Side-ways 'cause of Christmas... Dag-nabbit I feel like it's just another day off... Just another poor excuse for picking a man's pocket every 25th of December... >.<>.< I like Christmas dag-nabbit!! I wanna be able to enjoy it!! I've had no time to. I spend more waking hours at work then home. I've been too busy with work.

Slant-ways 'cause after Saturday I won't have a job. So great! I have time now! I can relax! I can enjoy Christmas!!... except the minor point that Saturday comes after Thursday... So I have all this time to slow down and enjoy... ... *nervous cricket chirp* ...?
And dag-nabbit I get stir crazy with nothing to do! >.< I only enjoy down time when I'm "downing" from something. When it's just down with no sign of an up, or no up that I'm avoiding... It's not a good thing!!

*sigh*... So yeah... Up ways and down ways, etc... -_-;

Merry Christmas ya'll. ^.^; I really am happy about my life!... Really!

Tuesday, December 16, 2008

Passion

I had an interesting conversation with one of my neighbors last week when I crashed at their house for an hour when I locked myself out of the house...

We got talking about what I want to do with my life, and what my passions are, what I'm passionate about. I said something like "I don't know if I'm passionate about anything but breathing. But I enjoy art, so I think art." Now she went into this whole thing of "You know when you're passionate! You're not 'cause you don't draw as much as *insert name here*!" yadda-yadda... And not to disregard what she said, but I don't really remember, and it got on my nerves and I don't feel like ranting... so...

That got me thinking. What does it mean to be passionate about something??

After I put a band-aid on my wounded ego, and talked to my mom a bit, I decided that I don't know if I am truly passionate about drawing. I like it, but I don't start twitching if I miss a day. I do love art. I love looking at it, and I love stories. Everything I love has some sort of story behind it. Characters, story lines, I love it all.

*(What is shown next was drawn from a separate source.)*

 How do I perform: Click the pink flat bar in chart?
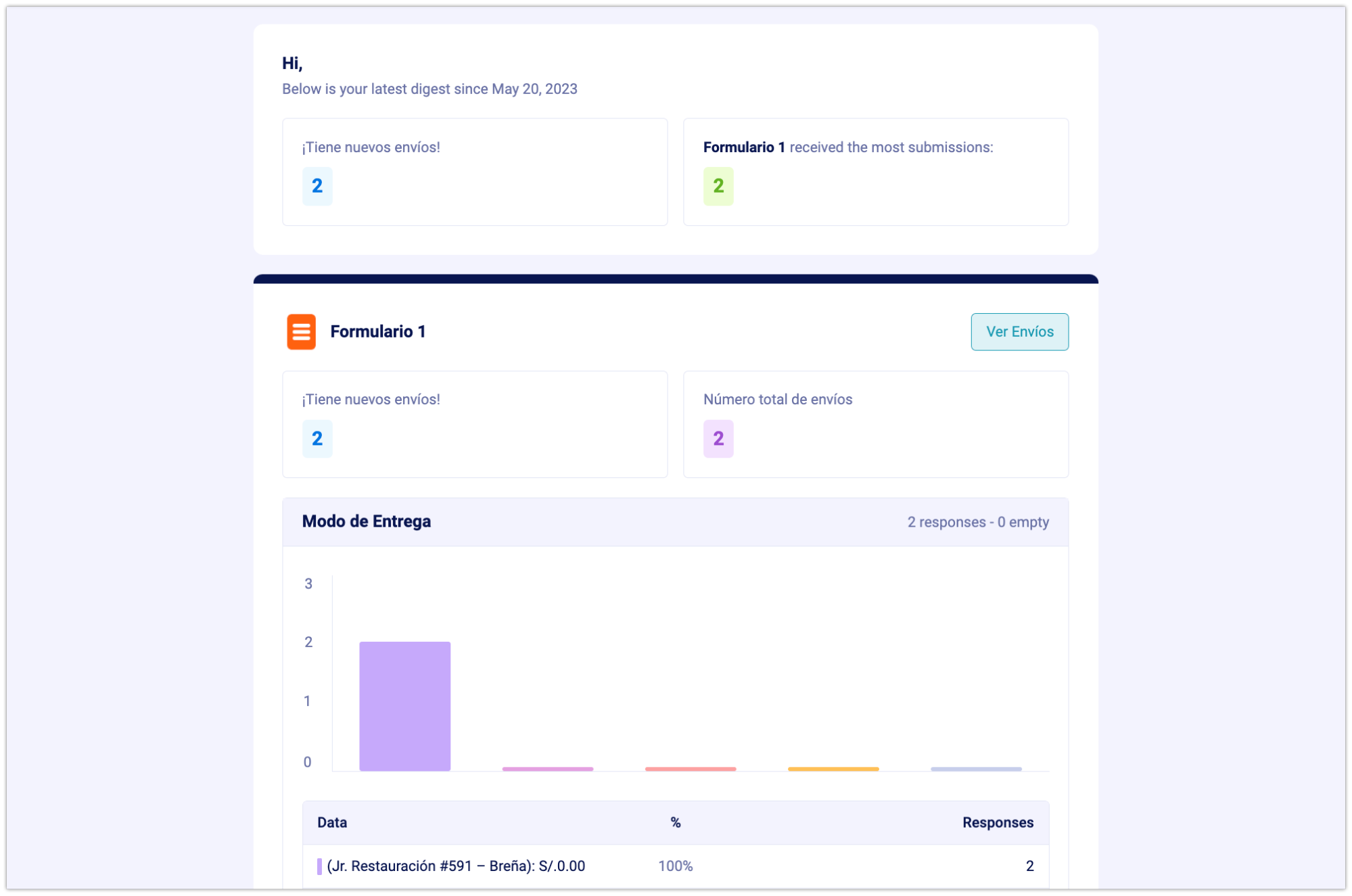coord(547,769)
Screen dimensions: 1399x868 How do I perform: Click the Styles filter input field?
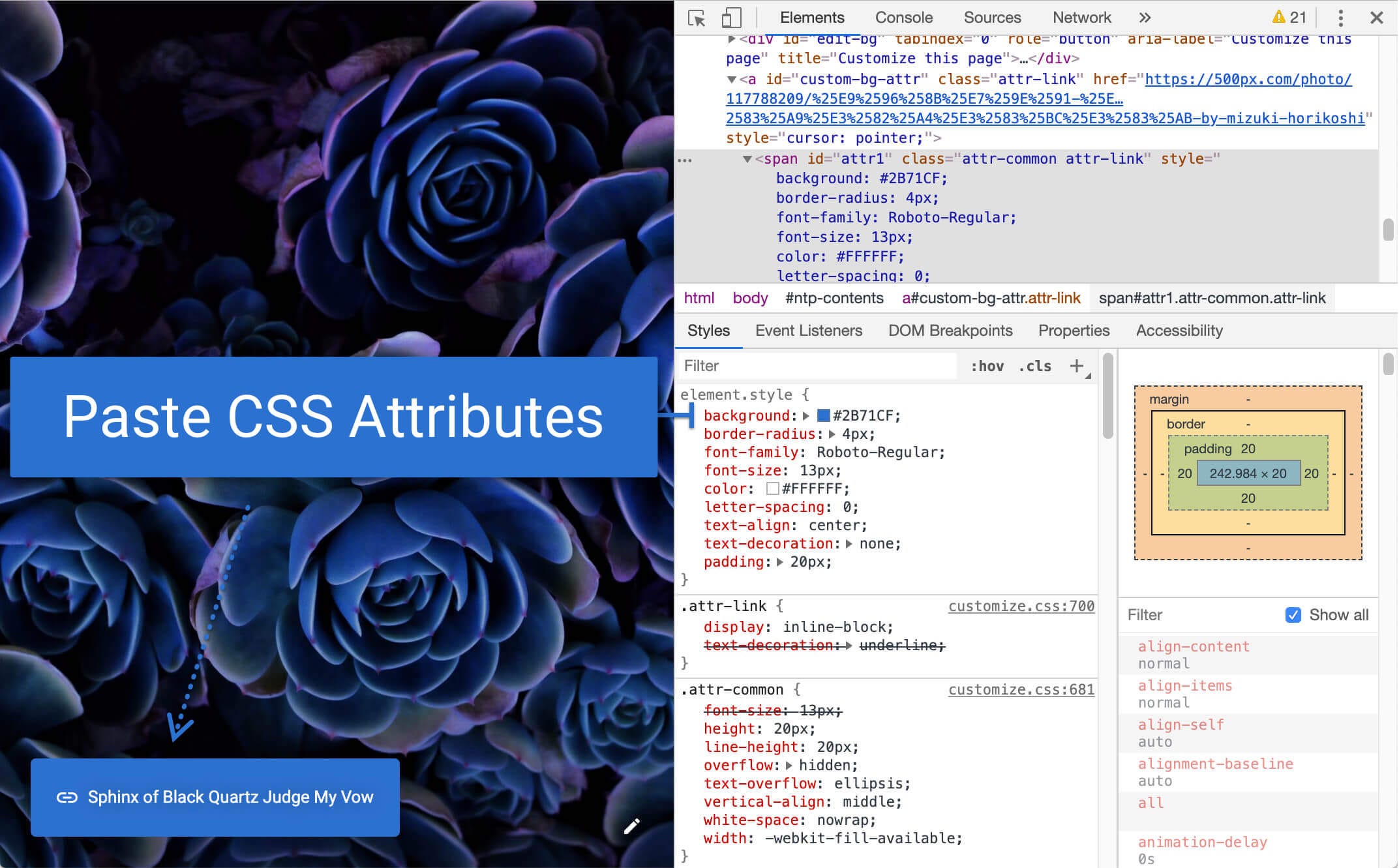pyautogui.click(x=815, y=366)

But I still don't know if I'm passionate about it...?

Thoughts appreciated... I'll give you a cookie or something...

...foiled again...

*sigh* ... I really hate looking for work... I really really do... I just called some place that I applied for and they said no... gr... And dag-nabbit I called and they said they would be reviewing stuff yesterday, and here I called and they said the people they hired already started!! ... Yeah, I'm sure I misunderstood, 'cause she said Monday, but she didn't say which Monday... But still!! I had hope!! I would be good for that job!... Not that I was particularly attached to that particular job, but it was a job...

gr

Monday, December 1, 2008

Be yourself

My mom commented that she read my blog, and that reminded me that I haven't posted lately...
Well, I've had some thoughts running around in my mind.
I've been listening to Jason Mraz lately and one song, and one line inparticular always catches my attention.



"When you play the fool, you're only fooling everyone else..." (about 1:15)
And then it goes on about loving yourself.

I think that's an interesting line... When you play the fool, you'll fool everyone but yourself. So then you're stuck in this false persona. Everyone thinks you're one thing because that's the part you've played. But you know diferent. That's bad... It's like killing yourself in a way... You smother yourself.

Also this line... I found this pic on DA. ^.^ I've always liked it. The origional doesn't have the words, but they said that they were inspired by them, so I put them in.